Rows of pointing data
·····

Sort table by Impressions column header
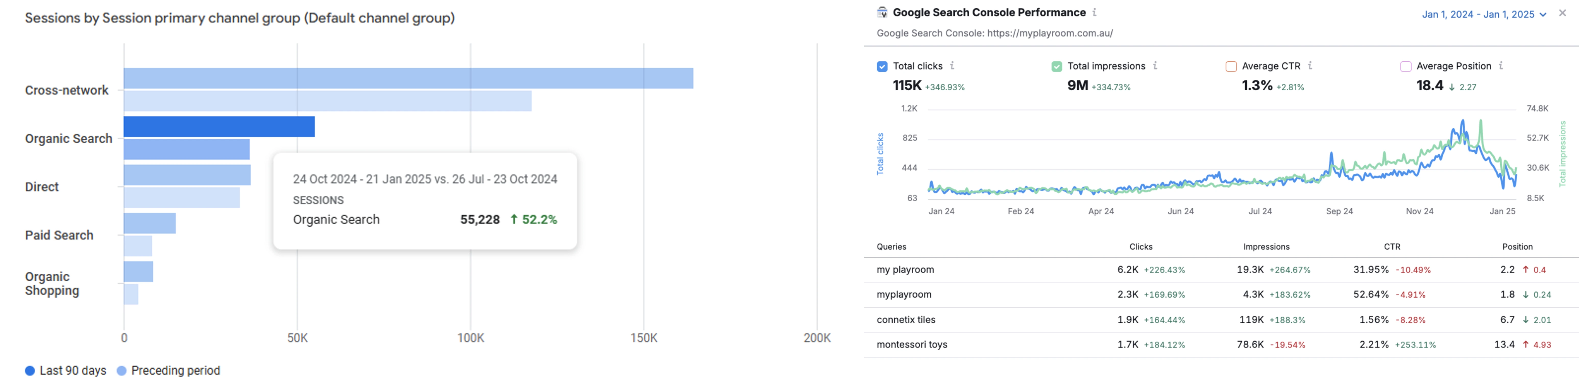This screenshot has height=383, width=1579. [x=1266, y=246]
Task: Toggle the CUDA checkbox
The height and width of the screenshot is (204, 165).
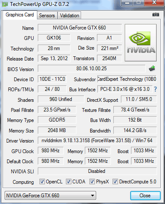Action: pos(68,182)
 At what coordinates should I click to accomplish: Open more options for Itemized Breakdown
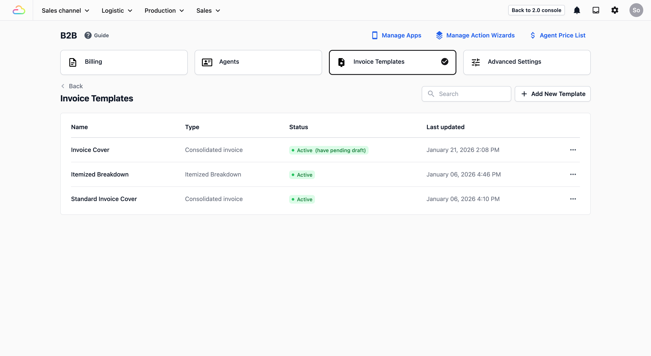573,174
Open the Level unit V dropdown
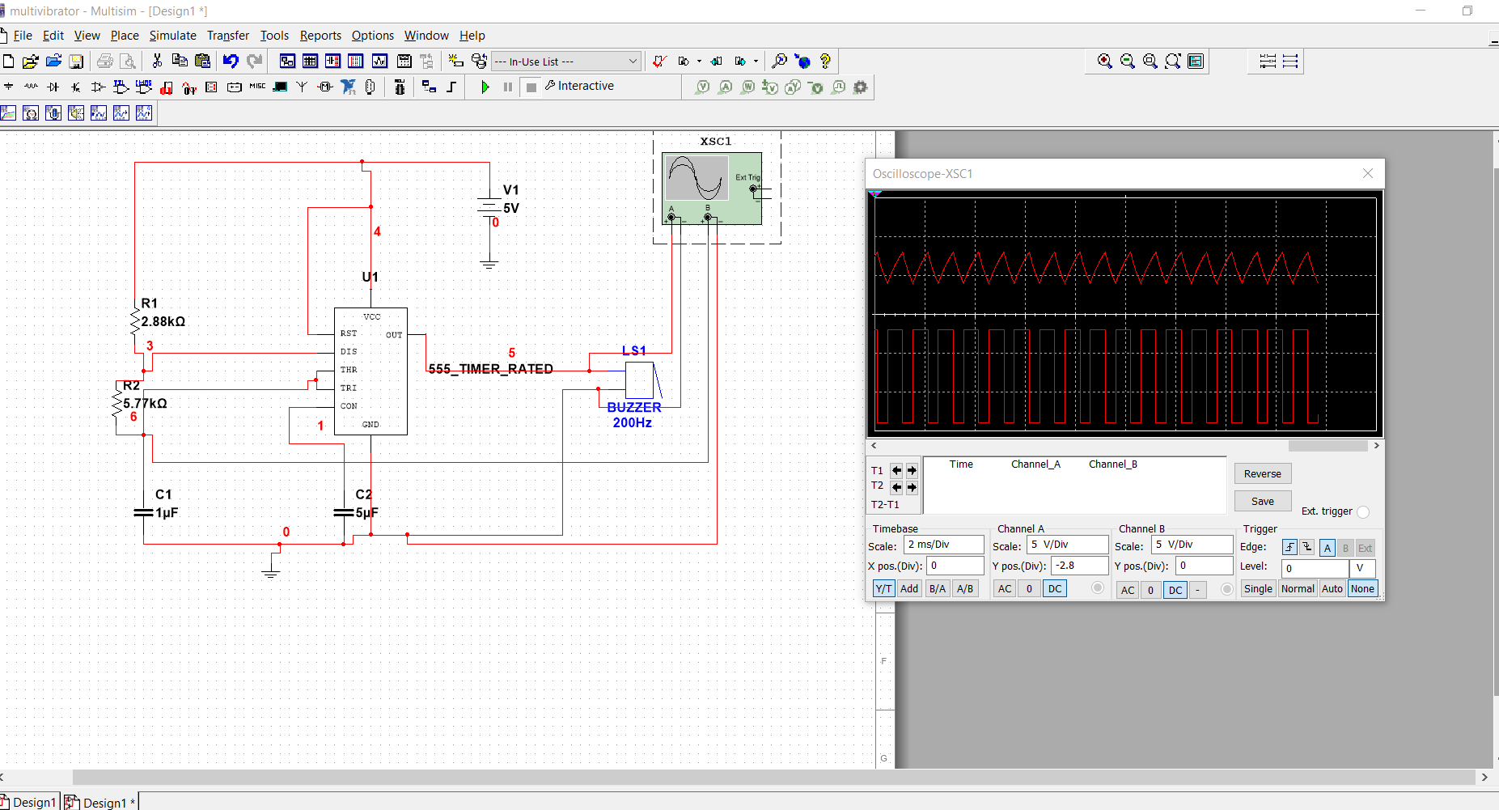Screen dimensions: 1499x810 pos(1361,567)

·····

Give every line of the material above as a JSON list of strings, with one string per line and blank lines omitted. Leave the pictures out of the answer.

[
  "Sort table by Impressions column header",
  "This screenshot has height=383, width=1579. [x=1266, y=246]",
  "Task: Toggle the CUDA checkbox",
  "The height and width of the screenshot is (204, 165).",
  "Action: pos(68,182)",
  " At what coordinates should I click to accomplish: Open more options for Itemized Breakdown",
  "573,174",
  "Open the Level unit V dropdown",
  "Screen dimensions: 1499x810 pos(1361,567)"
]